The two presidents are expected to discuss the situation in the Tigray region of northern Ethiopia, where some fighters have been accused of atrocities against civilians, including sexual assault, massacres and ethnic cleansing. Last month, Ethiopia expelled several senior United Nations officials over allegations that Ethiopian officials were blocking aid supplies to the region, while at least five million people there are in need of assistance during a catastrophic famine.

The decision to expel United Nations officials was also seen as a rebuke from Mr Biden, who last month threatened sweeping sanctions against both the Ethiopian and Eritrean governments, the Tigray People’s Liberation Front and the regional government of the United Nations. Amhara, to stop the escalating violence. But the government has yet to implement the financial sanctions against the strategic ally.

The Biden administration sees a partner in efforts to stem the ongoing violence in Mr Kenyatta, the current United Nations Security Council president.

“It has the potential to become a very busy schedule because there are so many important regional issues that need to be addressed,” said Michelle D. Gavin, senior fellow at the Council on Foreign Relations and former US ambassador to Botswana. “Kenya’s neighborhood is getting tougher and it needs to be able to withstand the storm not only in terms of its own security concerns, but also be a sort of regional leader.”

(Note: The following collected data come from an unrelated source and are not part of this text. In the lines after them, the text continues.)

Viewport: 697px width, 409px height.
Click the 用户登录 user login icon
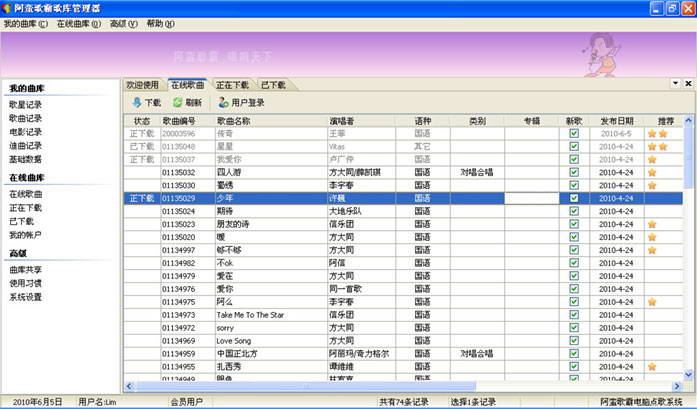point(223,102)
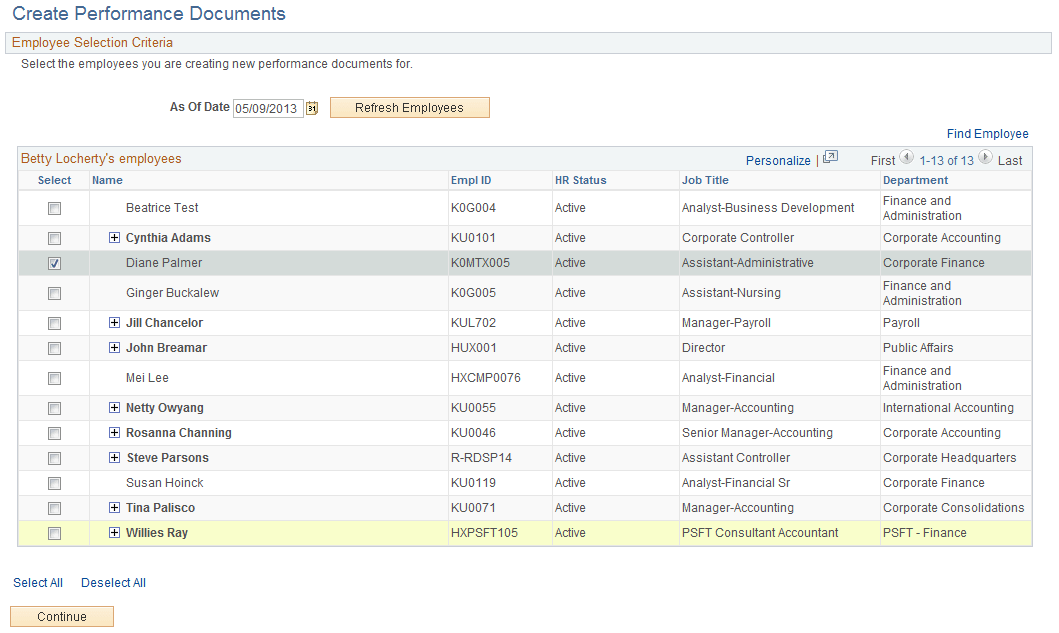Viewport: 1059px width, 633px height.
Task: Open the Personalize grid options
Action: tap(778, 159)
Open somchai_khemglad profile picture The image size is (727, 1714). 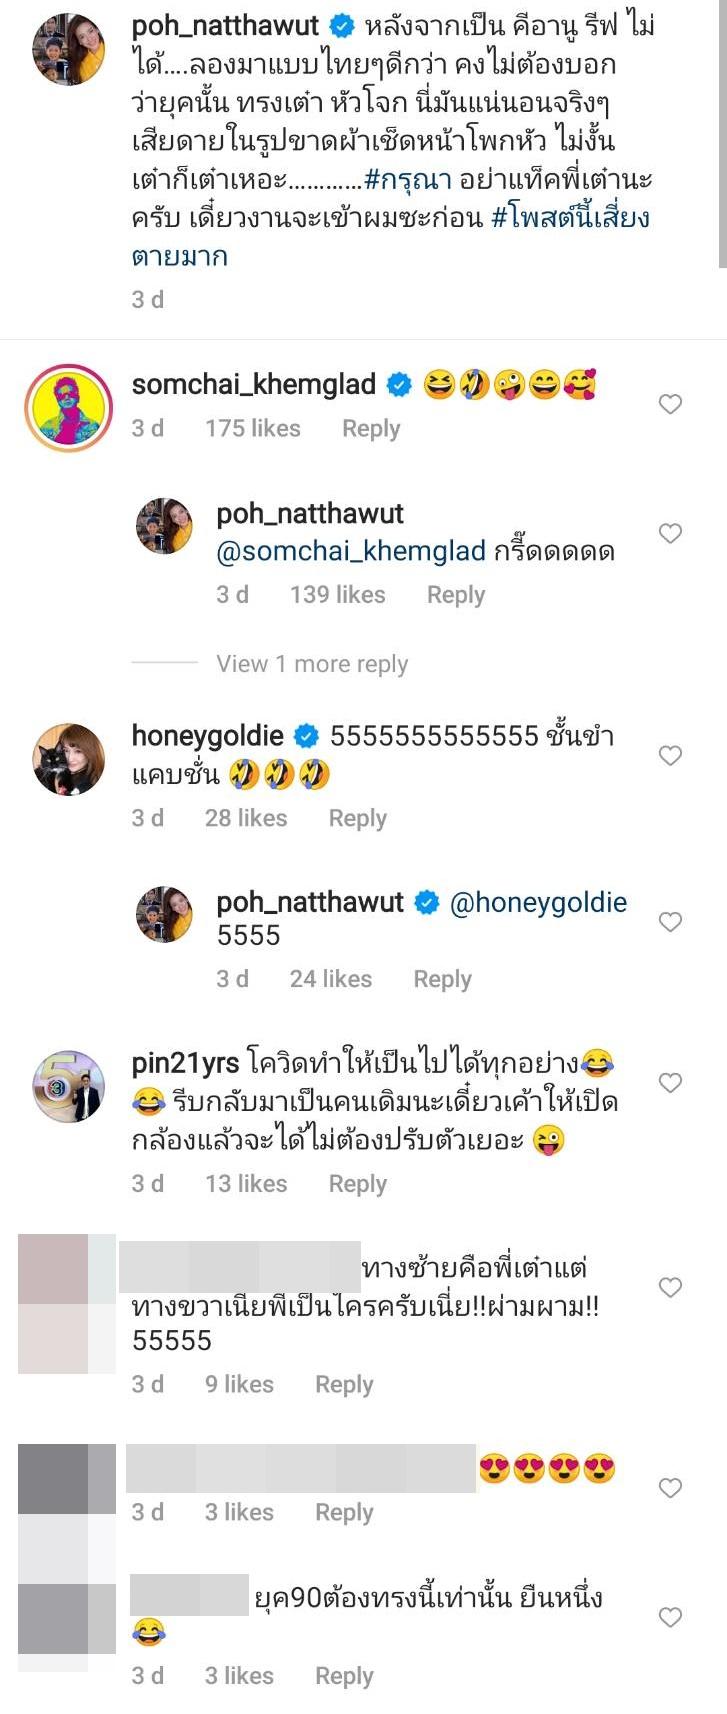click(69, 408)
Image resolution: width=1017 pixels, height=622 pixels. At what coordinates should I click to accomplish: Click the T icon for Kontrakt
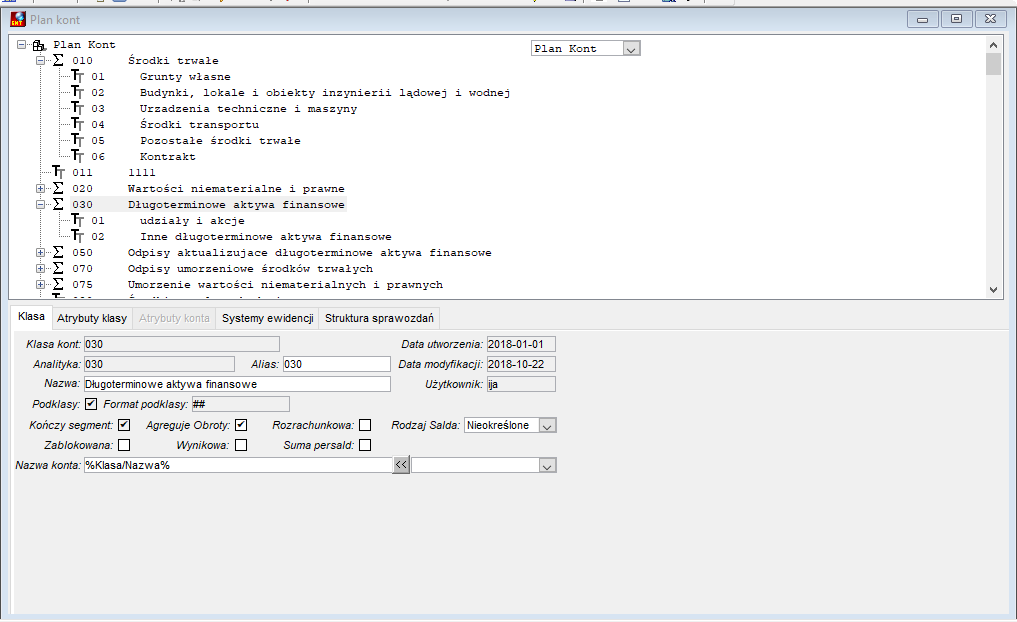pos(78,156)
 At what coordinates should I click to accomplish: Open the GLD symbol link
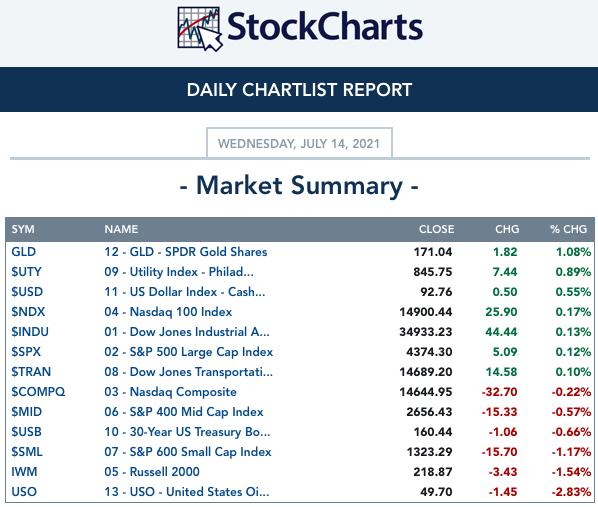point(24,252)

Mr Biden and Mr Kenyatta are also expected to discuss the economy, climate change “and the need to bring transparency and accountability to domestic and international financial systems,” a White House statement said this week.

The discussion on finance may turn out to be tense after the publication this month of the Pandora Papers report, a collaboration between the International Consortium of Investigative Journalists and media partners including The Washington Post and The Guardian, which uncovered information about how offshore financial services industry helped the wealthy hide their possessions. Mr Kenyatta, who campaigned on pledges to curb corruption, was among more than 330 current and former politicians included in the report for profiting from offshore companies and foundations that manage his assets.

“The president has a series of diplomatic meetings with leaders where he shares the interests of the United States and their country, and may also have areas where there is disagreement,” White House press secretary Jen Psaki said Thursday, adding that she didn’t think he would “hold back”.

“We have different interests in working with Kenya and working with them on issues in Africa, in the region, and that will be the primary focus of the meeting,” Ms Psaki said.

For Mr Kenyatta, the meeting will serve as an opportunity to strengthen relations with the United States as his country suffers from the economic turmoil of the coronavirus pandemic.

Kenya is also deeply in debt after borrowing heavily from China to pursue major infrastructure projects. Mr Biden has tried to make countering China’s growing economic influence a focus of his national security strategy.

Tensions between Kenya and another neighboring country, Somalia, are mounting after the United Nations’ highest court sided with Somalia over a dispute over the demarcation of a disputed area in the Indian Ocean believed to be rich in oil and gas, a decision that has increased uncertainty in the Horn of Africa.